Un milione in due anni e mezzo

L’edificio scolastico progettato dalla fondazione Charis. La Regione aveva accordato alla Fondazione un finanziamento di 4 milioni e 500 mila euro, di cui 1 milione di contributo immediato. Al Comune il compito di facilitare e regolare il trasferimento di risorse. Il progetto edilizio si è interrotto nel febbraio 2013 per mancanza dei fondi necessari a completare l’opera: la fondazione ha avviato la procedura di liquidazione volontaria e il Pirellone richiede al Comune il milione di euro erogato.
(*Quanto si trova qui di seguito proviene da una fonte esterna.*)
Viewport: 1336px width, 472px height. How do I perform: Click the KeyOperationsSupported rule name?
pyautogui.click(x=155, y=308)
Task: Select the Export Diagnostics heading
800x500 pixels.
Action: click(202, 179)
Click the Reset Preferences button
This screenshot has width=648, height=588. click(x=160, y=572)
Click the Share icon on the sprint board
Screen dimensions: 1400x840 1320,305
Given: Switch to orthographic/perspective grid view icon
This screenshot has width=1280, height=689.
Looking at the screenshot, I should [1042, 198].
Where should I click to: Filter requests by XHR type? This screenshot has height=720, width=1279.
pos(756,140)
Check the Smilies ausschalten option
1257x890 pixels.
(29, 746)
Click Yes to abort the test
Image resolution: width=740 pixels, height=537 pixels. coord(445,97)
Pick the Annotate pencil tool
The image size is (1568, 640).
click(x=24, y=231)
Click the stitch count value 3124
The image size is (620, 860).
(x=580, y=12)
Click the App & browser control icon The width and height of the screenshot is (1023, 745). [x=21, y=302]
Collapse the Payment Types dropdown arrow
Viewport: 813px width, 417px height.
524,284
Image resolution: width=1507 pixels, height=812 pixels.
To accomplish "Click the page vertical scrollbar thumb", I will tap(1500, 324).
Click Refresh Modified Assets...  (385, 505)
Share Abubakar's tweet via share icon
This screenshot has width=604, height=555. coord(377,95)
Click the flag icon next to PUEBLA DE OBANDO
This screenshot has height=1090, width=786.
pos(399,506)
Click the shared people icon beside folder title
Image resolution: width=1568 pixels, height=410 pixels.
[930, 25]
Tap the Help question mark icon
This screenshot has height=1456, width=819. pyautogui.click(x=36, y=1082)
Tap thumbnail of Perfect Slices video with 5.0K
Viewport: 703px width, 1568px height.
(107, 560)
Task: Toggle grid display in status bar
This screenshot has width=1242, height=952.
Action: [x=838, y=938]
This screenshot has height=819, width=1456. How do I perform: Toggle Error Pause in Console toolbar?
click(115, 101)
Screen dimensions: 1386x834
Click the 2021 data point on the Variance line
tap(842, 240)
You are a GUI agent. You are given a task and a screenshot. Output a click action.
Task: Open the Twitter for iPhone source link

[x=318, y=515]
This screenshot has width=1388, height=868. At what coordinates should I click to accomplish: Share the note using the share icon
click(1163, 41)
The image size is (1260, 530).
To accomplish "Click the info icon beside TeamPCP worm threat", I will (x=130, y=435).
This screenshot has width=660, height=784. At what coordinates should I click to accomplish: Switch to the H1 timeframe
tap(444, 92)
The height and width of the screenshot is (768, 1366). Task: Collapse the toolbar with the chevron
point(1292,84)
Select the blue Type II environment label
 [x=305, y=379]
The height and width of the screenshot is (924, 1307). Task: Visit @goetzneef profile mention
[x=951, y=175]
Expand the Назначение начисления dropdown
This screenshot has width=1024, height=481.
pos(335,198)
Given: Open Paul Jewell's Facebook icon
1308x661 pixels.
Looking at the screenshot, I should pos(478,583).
La prima detrazione di contributi regionali risale al 15 luglio 2015, l’ultima al 6 dicembre 2017.

 

Fondi persi: qualche numero

Buona parte della quota è stata trattenuta da bandi e finanziamenti per il comparto sociale: 98.112,19 euro a sostegno delle morosità incolpevoli e 61.440 euro di contributi per l’affitto, 47.371 euro per housing sociale, Expo 2015 e sviluppo urbano; 44.327 euro per lavori su cinque alloggi Erp, 92.100 euro per il contributo regionale destinato a famiglie indogenti, 25 mila euro per le azioni di contrasto al gioco d’azzardo patologico e 59.236 euro per l’inclusione scolastica di disabili (anno 2017/2018). Trattenute anche sui lavori pubblici: 15.044 euro destinati a progetti di sicurezza urbana, 140 mila euro per il piano nazionale sicurezza stradale e 72.065 euro per il progetto Crema 2020. A ciò si aggiungono i finanziamenti per il settore cultura, tra cui 12.500 euro del bando musei, 1500 euro per la valorizzazione di biblioteche e archivi storici e 3.750 euro per attività di promozione educativa e culturale.